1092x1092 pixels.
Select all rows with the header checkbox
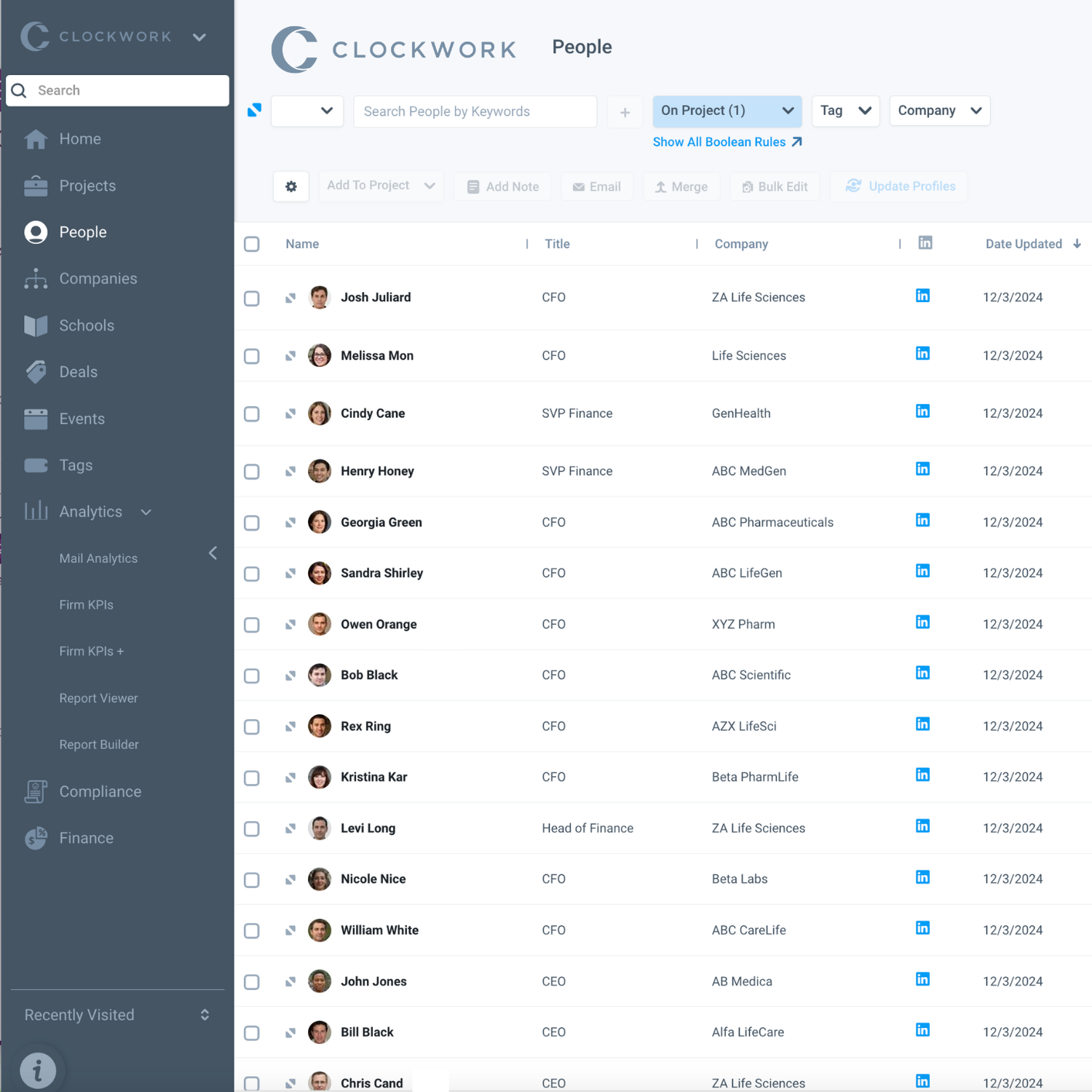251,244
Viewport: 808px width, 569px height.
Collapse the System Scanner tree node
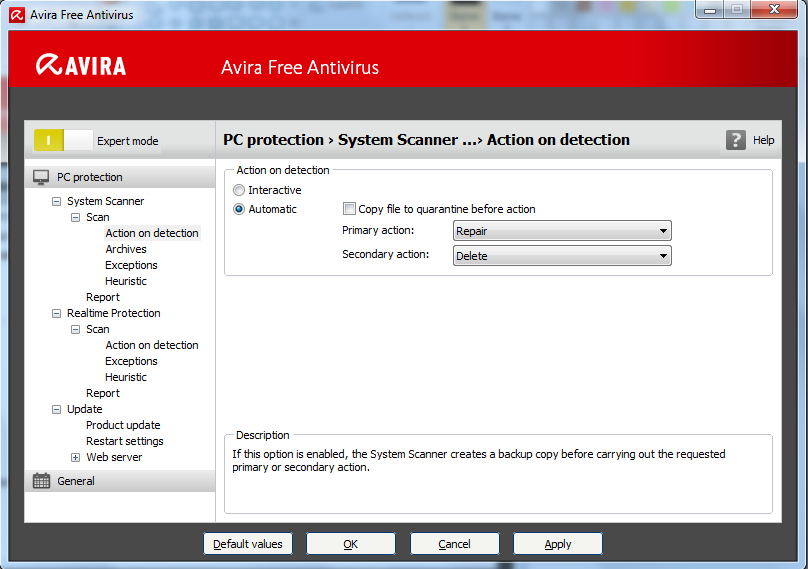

==

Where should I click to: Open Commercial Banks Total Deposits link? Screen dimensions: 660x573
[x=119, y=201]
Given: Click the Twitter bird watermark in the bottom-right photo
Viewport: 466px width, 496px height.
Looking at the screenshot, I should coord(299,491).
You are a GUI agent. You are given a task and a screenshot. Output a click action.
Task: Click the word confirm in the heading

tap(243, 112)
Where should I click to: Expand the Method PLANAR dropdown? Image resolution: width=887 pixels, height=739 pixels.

Try it: Find every line in the records above that contains the word "pixels", and copy each one.

Expected answer:
1092x1092 pixels.
Where should I click to: Expand the Method PLANAR dropdown? Image resolution: width=887 pixels, height=739 pixels.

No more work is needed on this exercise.